* **Source information**:
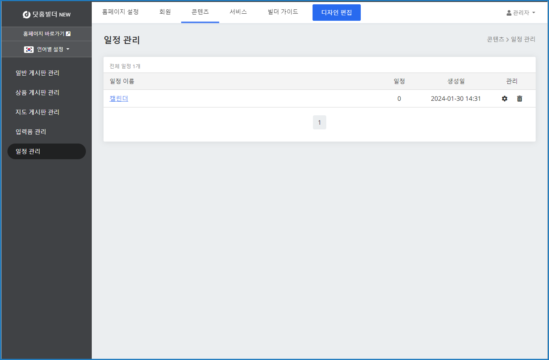
Task: Click the trash delete icon for 캘린더
Action: [x=520, y=99]
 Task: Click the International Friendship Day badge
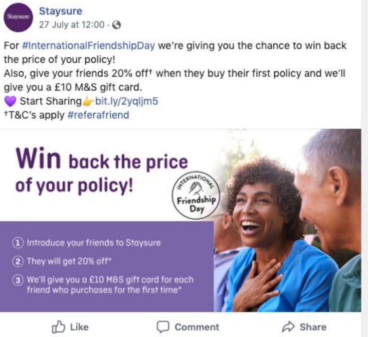[x=196, y=195]
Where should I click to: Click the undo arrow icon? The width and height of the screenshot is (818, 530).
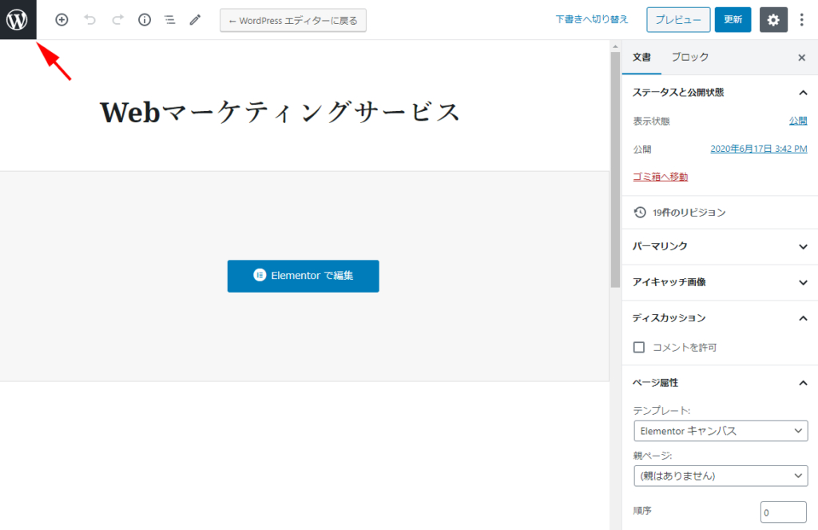pos(89,19)
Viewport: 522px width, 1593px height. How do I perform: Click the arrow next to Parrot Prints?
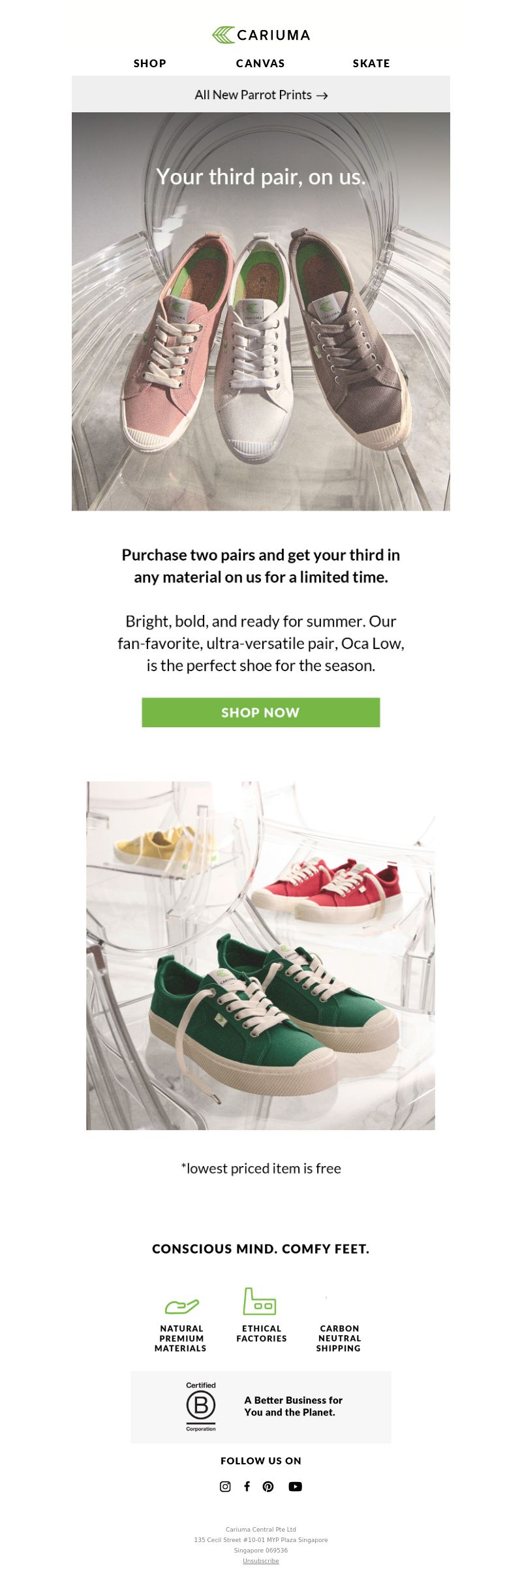pyautogui.click(x=322, y=95)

* **What to do**:
Starting at the line that contains "Where should I", reproduce every line through the last one in the records exactly, and omit all pictures.

* **Solution**:
Where should I click to: Click the undo arrow icon? The width and height of the screenshot is (818, 530).
pos(89,19)
Viewport: 522px width, 1593px height. How do I perform: Click the arrow next to Parrot Prints?
pyautogui.click(x=322, y=95)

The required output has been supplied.